Description and notes
Keys and general biology are found in Sladen (1912), Free & Butler (1959), Alford (1975) and Prŷs-Jones & Corbet (1991). Until recently this species was known as Psithyrus sylvestris, but Psithyrus has now been reduced to a sub-genus within Bombus. The bee bears little clear resemblance to any of its probable host species in the Bombus pratorum group.
This species is distributed widely throughout most of the area covered by this Atlas, but is rarely common. There are no records from Ireland. It is widespread in Europe; middle and northern latitudes of Asia, eastwards to Kamchatka and Korea (Løken 1973).
Status (in Britain only)
This bee is not regarded as being scarce or threatened.
This cuckoo-bee occurs in a wide variety of habitats.
Over-wintered females can be found from late March onwards, males and new females in July to September. It is probable that this species has two generations in areas where its major host, Bombus pratorum, is bivoltine.
As this bee is parasitic it does not collect pollen, although females eat pollen in order to develop their ovaries. Foraging for pollen for the nest is carried out by the host workers.

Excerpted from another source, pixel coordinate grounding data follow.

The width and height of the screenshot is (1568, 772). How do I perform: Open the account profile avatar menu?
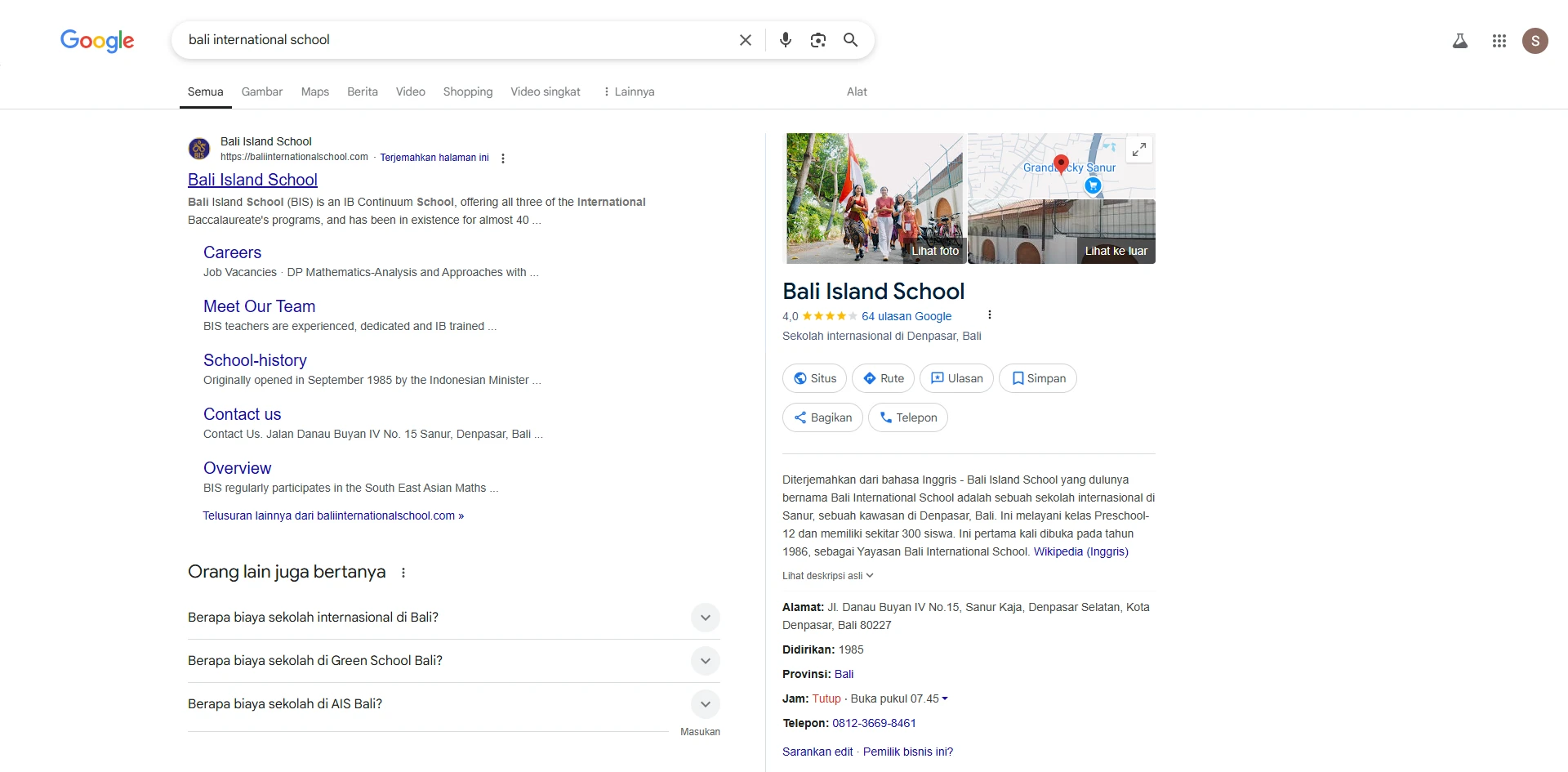1536,40

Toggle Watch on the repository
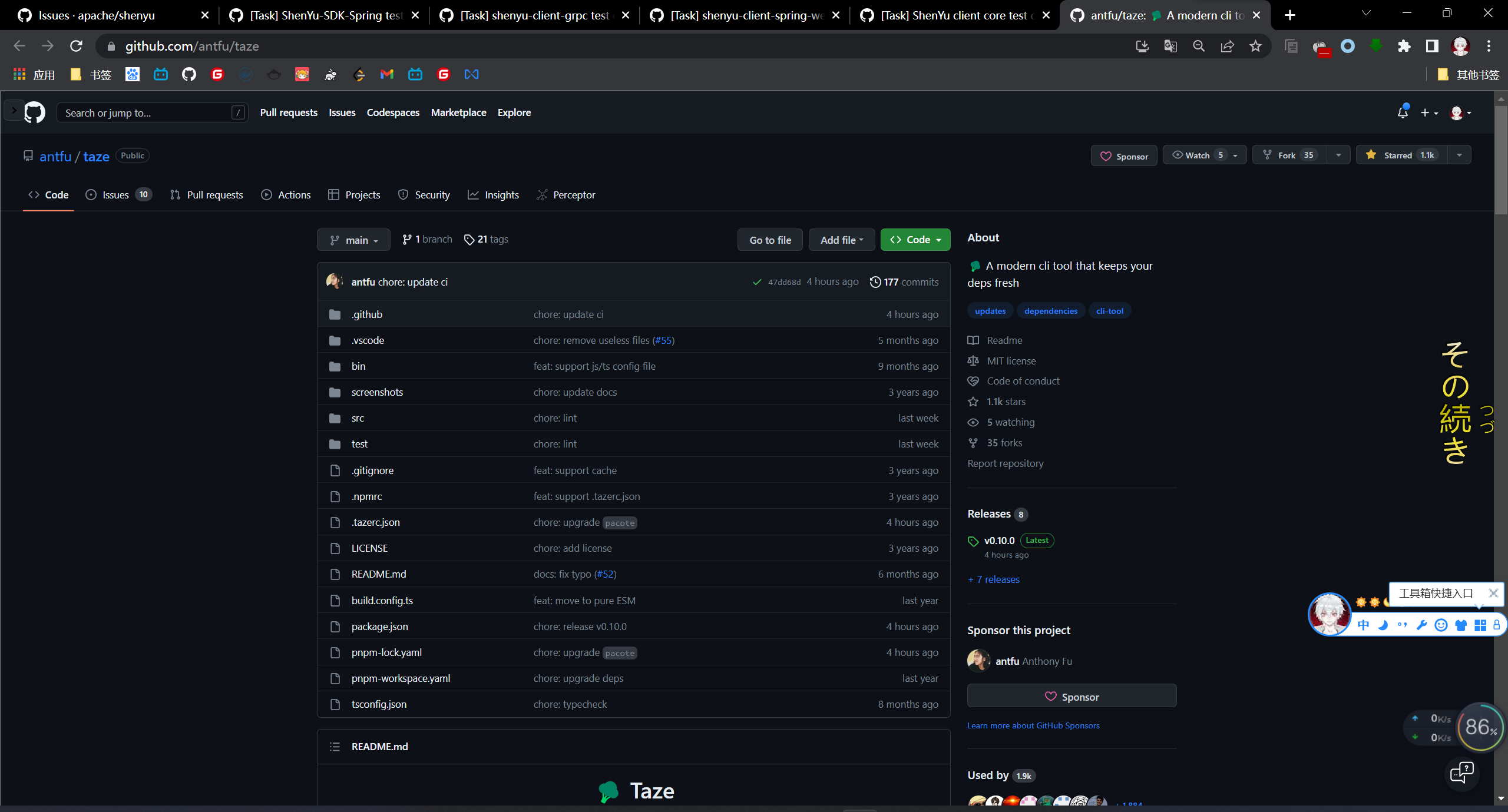click(1198, 155)
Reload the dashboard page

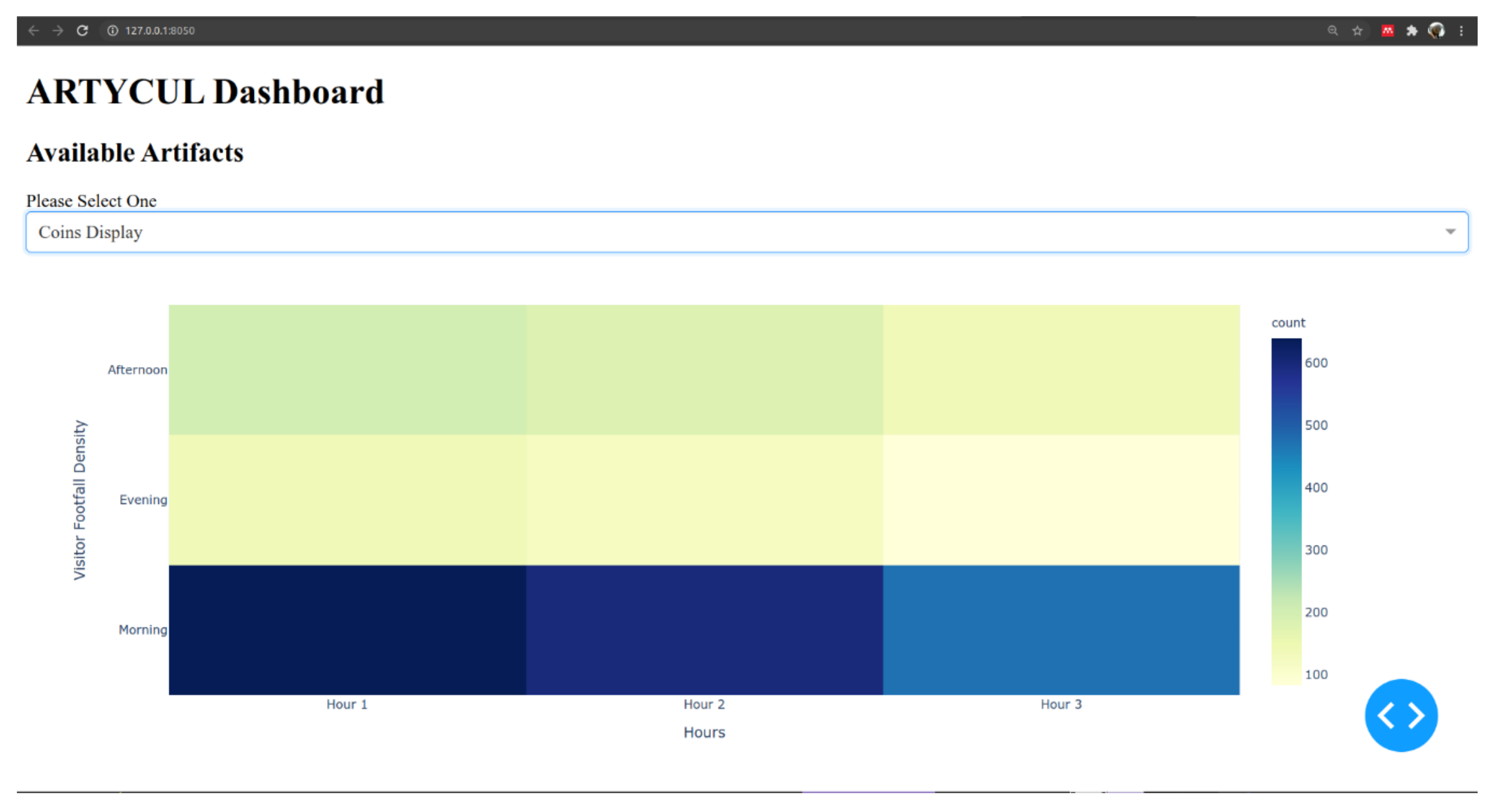82,30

During spring the over-wintered and fertilised female B. sylvestris searches for a small nest of the host bumblebee, B. pratorum. It enters the nest and eventually dominates or kills the host queen. The parasite female then lays eggs which will develop into either males or females of B. sylvestris. All foraging and nest duties are carried out by the host workers. It is likely that this species will also attack other species in the B. pratorum group, e.g. B. jonellus and B. monticola.
Visits are made to a wide variety of flowers.
None specifically recorded in Britain or Ireland.